The fact remains that the two most rigourous and sceintificly sound attempts to assess the war related death rate have both shown figures way above what the politicians have been prepared to admit.
Yeah - people can nit pick with the methodology and there are obvious difficulties of carrying out research in war zone. But it is the same interenationally recognised methodology that is used in disaster and conflict regions throughout the globe. Until I see a credible rubbishing of the report by independant, peer reviewed statisticians (as oppsoed to George Bush) I see no reason to doubt the conclusion of the studies - 100s of thousands dead as a direct result of a war you actively supported.

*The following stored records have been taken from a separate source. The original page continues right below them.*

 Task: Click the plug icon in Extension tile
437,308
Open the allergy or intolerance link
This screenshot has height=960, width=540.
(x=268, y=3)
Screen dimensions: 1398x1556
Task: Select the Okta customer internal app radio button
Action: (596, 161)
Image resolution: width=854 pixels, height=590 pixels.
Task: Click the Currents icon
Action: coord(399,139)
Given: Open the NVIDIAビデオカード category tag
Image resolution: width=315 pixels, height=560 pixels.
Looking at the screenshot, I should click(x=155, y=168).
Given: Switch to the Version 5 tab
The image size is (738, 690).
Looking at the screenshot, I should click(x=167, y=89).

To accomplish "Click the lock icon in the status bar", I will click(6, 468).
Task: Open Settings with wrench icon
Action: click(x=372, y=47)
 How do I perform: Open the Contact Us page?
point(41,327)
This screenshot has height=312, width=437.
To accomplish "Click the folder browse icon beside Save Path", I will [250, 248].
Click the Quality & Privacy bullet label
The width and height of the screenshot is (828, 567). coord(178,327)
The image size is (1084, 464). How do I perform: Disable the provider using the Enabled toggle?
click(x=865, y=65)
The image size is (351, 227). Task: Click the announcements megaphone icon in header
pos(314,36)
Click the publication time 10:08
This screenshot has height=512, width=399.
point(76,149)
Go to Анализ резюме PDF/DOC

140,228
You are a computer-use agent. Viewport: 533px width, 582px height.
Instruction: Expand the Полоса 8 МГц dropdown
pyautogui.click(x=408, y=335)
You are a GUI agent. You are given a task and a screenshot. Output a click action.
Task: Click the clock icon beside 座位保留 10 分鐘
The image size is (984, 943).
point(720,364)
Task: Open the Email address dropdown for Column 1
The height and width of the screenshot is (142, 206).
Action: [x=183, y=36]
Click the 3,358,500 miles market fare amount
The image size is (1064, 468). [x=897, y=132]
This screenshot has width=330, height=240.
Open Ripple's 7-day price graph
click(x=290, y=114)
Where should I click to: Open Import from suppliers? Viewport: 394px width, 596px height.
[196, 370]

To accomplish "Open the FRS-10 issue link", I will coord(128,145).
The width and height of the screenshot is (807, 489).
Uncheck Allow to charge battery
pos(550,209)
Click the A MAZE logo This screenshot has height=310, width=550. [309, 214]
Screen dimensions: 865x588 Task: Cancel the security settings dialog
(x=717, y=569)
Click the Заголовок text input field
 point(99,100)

'the doctors are lying' 'the lancet are acting like a tabloid' 'the respondents are lying' - its a desperate smeer attempt to exclude these studies from public debate by those who have comitted crimes of mass murder and whoslesale deception - and you're an active part of it.
 
So two physicists and an economist throw up a conjecture that's not adequately documented, in a field of study unrelated to their own, and then proceed to say this totally invalidates a study carried out by some of the world's top epidemiologists? I'm convinced.

Just as one tiny counter-conjecture, it may surprise the authors to know, but people who do not live on main roads or in markets often go there during the day to shop. It's not just people who live on the main road who get caught up.
 
Also, living on a back-street might protect you from insurgent bombs, but it's no guarantee you won't end up floating down a river full of drill-holes.